Dicembre 2008
Fra le montagne austere e le dune nel nord del Niger imperversa una lotta fra i Tuareg e il governo per il controllo delle ricche risorse del sottosuolo.
La parte settentrionale del deserto del Niger ospita infatti uno dei più vasti depositi di uranio al mondo e, a causa del surriscaldamento del pianeta, la domanda per il prezioso metallo è aumentata negli ultimi anni.
Lo sfruttamento dell’uranio potrebbe catapultare il paese fuori dalla attuale povertà e cambiare la vita alla popolazione. Oppure potrebbe trascinare il paese in un conflitto disastroso che impoverirebbe ulteriormente la già debole economia.
Secondo i ribelli Tuareg le terre su cui vivono da secoli producono una quantità di uranio pari al 70% delle esportazioni, ma poco o niente viene restituito dal governo alla popolazione che da anni soffre delle conseguenze dell’estrazione massiccia, gestita per lo più da Francesi e Cinesi. Per combattere l’insurrezione il governo ha isolato il nord, arrecando ulteriori danni all’economia. Ma l’escalation di violenza finora non è servita a fermare le attività di estrazione.

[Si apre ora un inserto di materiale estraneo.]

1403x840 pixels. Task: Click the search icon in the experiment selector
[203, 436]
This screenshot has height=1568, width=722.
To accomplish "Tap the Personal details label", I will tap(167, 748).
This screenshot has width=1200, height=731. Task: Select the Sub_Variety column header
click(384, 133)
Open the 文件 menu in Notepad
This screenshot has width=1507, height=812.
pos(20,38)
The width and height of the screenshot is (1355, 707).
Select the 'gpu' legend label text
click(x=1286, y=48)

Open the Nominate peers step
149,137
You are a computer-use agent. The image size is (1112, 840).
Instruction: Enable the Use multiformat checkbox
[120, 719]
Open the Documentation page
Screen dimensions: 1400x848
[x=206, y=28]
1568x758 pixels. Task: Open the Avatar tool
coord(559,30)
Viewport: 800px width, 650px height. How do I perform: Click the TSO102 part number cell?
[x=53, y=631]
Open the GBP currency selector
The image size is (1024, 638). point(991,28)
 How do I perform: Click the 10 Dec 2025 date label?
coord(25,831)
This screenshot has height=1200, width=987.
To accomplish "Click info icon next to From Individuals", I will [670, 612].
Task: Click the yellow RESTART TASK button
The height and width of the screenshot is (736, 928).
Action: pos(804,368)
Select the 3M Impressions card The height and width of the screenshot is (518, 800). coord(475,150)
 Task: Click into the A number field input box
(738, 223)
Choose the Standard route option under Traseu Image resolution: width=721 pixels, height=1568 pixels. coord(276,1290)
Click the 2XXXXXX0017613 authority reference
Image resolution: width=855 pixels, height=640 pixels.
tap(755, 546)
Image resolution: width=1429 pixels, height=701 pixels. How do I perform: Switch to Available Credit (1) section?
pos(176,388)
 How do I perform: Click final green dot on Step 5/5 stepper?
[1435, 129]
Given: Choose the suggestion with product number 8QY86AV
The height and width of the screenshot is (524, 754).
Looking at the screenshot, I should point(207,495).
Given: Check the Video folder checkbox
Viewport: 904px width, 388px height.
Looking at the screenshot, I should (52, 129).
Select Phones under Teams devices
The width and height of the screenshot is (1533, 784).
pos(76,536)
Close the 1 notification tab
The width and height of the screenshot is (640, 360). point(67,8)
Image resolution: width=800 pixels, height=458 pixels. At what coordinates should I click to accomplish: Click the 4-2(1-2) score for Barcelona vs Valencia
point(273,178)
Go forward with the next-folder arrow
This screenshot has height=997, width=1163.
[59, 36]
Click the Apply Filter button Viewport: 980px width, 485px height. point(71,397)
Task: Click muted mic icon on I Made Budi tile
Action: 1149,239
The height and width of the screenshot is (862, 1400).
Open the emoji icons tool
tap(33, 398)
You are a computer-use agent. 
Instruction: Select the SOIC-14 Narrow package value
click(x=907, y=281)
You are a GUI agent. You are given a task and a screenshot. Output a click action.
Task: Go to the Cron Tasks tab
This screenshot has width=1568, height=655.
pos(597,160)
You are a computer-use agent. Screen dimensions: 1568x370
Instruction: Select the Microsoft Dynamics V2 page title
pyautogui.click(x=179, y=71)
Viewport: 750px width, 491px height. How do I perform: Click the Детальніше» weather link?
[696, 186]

La minoranza nomade dei Tuareg ha una lunga tradizione di lotta contro il governo. Dopo la fine del colonialismo francese degli anni ’60, i Tuareg sono stati divisi fra diversi stati dai confini arbitrari e quindi privi di significato ai loro occhi. Nel corso degli anni il surriscaldamento del pianeta e la desertificazione hanno eroso ulteriormente i pascoli della regione, costringendoli ad abbandonare la pastorizia.
La regione in cui vivono è tutt’altro che povera ma i Tuareg, a differenza dei contadini del sud del paese che avevano acquistato i terreni, non possiedono alcun attestato di proprietà e non hanno nessun diritto sulla terra che abitano.
Dato il livello di povertà in cui versano i ribelli Tuareg, è piuttosto improbabile che abbandonino la lotta. Ma il governo recentemente ha comprato alcuni elicotteri da guerra e pare intenzionato a risolvere definitivamente questa insurrezione con la forza.